# START OF Exercise inputs

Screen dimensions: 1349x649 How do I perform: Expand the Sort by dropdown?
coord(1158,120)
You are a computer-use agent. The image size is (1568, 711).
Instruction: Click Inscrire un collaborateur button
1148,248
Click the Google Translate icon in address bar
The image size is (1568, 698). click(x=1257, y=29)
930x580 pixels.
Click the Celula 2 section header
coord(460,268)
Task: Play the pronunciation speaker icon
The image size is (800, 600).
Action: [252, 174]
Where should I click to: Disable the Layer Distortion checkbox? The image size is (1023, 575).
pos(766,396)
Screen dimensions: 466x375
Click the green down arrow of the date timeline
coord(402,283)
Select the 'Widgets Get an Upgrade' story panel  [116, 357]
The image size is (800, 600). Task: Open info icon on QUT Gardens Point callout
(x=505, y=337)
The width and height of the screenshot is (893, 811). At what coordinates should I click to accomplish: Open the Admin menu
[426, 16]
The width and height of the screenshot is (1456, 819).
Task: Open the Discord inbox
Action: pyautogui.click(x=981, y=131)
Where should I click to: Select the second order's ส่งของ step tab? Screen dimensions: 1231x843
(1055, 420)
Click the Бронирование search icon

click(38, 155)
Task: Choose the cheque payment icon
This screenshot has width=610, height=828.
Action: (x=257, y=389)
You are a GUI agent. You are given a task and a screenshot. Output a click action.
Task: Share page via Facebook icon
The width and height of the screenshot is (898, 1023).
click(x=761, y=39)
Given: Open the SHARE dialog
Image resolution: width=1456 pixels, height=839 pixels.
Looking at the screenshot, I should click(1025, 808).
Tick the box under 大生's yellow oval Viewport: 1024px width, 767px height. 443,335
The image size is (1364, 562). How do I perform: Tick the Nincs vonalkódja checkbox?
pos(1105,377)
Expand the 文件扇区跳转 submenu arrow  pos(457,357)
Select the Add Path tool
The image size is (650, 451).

# END OF Exercise inputs

* **Your objective**
Reproduce all of the records above verbatim, keeping every line unchanged.

* **Answer to the task**
Screen dimensions: 1349x649 How do I perform: Expand the Sort by dropdown?
coord(1158,120)
You are a computer-use agent. The image size is (1568, 711).
Instruction: Click Inscrire un collaborateur button
1148,248
Click the Google Translate icon in address bar
The image size is (1568, 698). click(x=1257, y=29)
930x580 pixels.
Click the Celula 2 section header
coord(460,268)
Task: Play the pronunciation speaker icon
The image size is (800, 600).
Action: [252, 174]
Where should I click to: Disable the Layer Distortion checkbox? The image size is (1023, 575).
pos(766,396)
Screen dimensions: 466x375
Click the green down arrow of the date timeline
coord(402,283)
Select the 'Widgets Get an Upgrade' story panel  [116, 357]
The image size is (800, 600). Task: Open info icon on QUT Gardens Point callout
(x=505, y=337)
The width and height of the screenshot is (893, 811). At what coordinates should I click to accomplish: Open the Admin menu
[426, 16]
The width and height of the screenshot is (1456, 819).
Task: Open the Discord inbox
Action: pyautogui.click(x=981, y=131)
Where should I click to: Select the second order's ส่งของ step tab? Screen dimensions: 1231x843
(1055, 420)
Click the Бронирование search icon

click(38, 155)
Task: Choose the cheque payment icon
This screenshot has width=610, height=828.
Action: (x=257, y=389)
You are a GUI agent. You are given a task and a screenshot. Output a click action.
Task: Share page via Facebook icon
The width and height of the screenshot is (898, 1023).
click(x=761, y=39)
Given: Open the SHARE dialog
Image resolution: width=1456 pixels, height=839 pixels.
Looking at the screenshot, I should click(1025, 808).
Tick the box under 大生's yellow oval Viewport: 1024px width, 767px height. 443,335
The image size is (1364, 562). How do I perform: Tick the Nincs vonalkódja checkbox?
pos(1105,377)
Expand the 文件扇区跳转 submenu arrow  pos(457,357)
Select the Add Path tool
The image size is (650, 451).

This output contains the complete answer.